We started with a couple of cocktails to settle us. An excellently crafted Negroni and a Bourbon & Hay. Both delicious, full of bite and very refreshing. My favourite way (and I think everyone else’s) is to look over any menu with a drink in hand – preferably a delicious Negroni.
As any good meal should, it started with some outstanding sourdough bread with whipped butter. If I owned my own restaurant the most important thing for me would always be the bread. It’s almost always the first thing you smell and eat and really sets the scene for the food you’re about to eat. Here it had a lovely crunchy crust. The inside was fluffy and chewy like a crumpet and the butter was fantastic. Served with the bread was some roasted shallot gougère’s which I’m glad to say were some of the best I’ve eaten. Light, fluffy and oozing cheese from the middle as you bite into them.
First of our dishes from the kitchen was a small wasabi decorated bowl filled with seabream, more wasabi and parsley. The fish was lovely and that wasabi gave just the right amount of heat and flavour. A surprisingly refined and delicate dish, with each flavour contributing the other perfectly.
Next to arrive was my favourite of the vegetarian courses. Steamed leek with Jerusalem artichoke. It didn’t give much away presentation wise, but everything was prepared with meticulous precision which you could taste in each bite. A little smokiness, earthy artichokes and juicy leeks. The latter is one of my favourite vegetables to eat, after Brussel sprouts. If the dish wasn’t already good enough, the Perigold truffle shavings made it so.
As we worked through the tasting menu, we realised Stem was already quickly becoming one of our favourite meals of 2019 and this piece of skate wing confirmed our suspicions. Another dish, cooked to such perfection. The wing was like eating two separate pieces of fish. The top was meaty and a firm. The bottom side was succulent and it melted away In the mouth. Served with calcot onions and monk’s beard, this dish is reason alone to visit.
Potato gnocchi with lovage and Romanesco broccoli was a nice surprise, especially as the gnocchi was stuffed. I did enjoy this dish, but if being critical it was a little too “lovagey” in some mouthfuls packing quite a punch. Still, the quality of the gnocchi and texture was well worth it.
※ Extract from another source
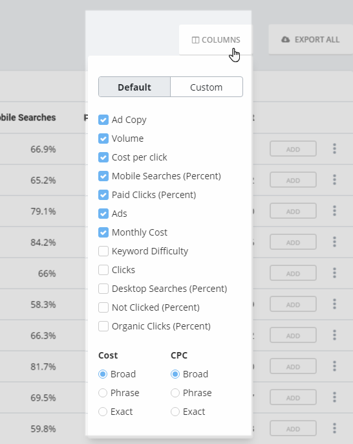Check the Organic Clicks (Percent) checkbox
Viewport: 353px width, 444px height.
(x=103, y=326)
Another stunning plate of food was the roast beef fillet with grilled lettuce and cauliflower. The beef had a nice touch of age to it, the grilled lettuce is always a winner in my books and the cauliflower which had been turned into a glossy puree was caramelised, giving it a rich sweetness. The puree really was incredible, as was the jus which married everything on this plate together so beautifully. I couldn’t find fault in this dish whatsoever, other than I wanted more.
Lemon and basil foams (and gels) were the perfect palate cleanser, transitioning us into the dessert course. As a palate cleanser or pre-dessert – this was one of the most interesting I’ve had in a while.
Braeburn apple with vanilla ice cream and hazelnut, is how our dessert read on the menu. The vanilla ice cream seemed a bit more like a yogurt in flavour as opposed to vanilla (though I still loved it either way). The soft, juicy apples, hidden at the bottom of the bowl were topped with a thin & crispy pastry disc which reminded me of a palmier. Finished with caramelised hazelnuts, the only way of describing this dessert was as a sort of deconstructed tarte tatin – but also very different and very, very delicious.
There’s another restaurant not too far from Stem focusing on the tasting menu concept and it reminds me of that a lot (I won’t drop names). However, I feel like Stem is much more accomplished, exciting and refined. Given this restaurant is still relatively new (nearly a year), I have a feeling Stem is going to become even more special as its menus continue to evolve. We may have dined on a half price tasting menu, but even at full price this is a fantastic deal. Expect to eat a lot of expertly prepared food, drink a very interesting wine list focusing on smaller producers and enjoy relaxed, but polished service. Would we return? Absolutely.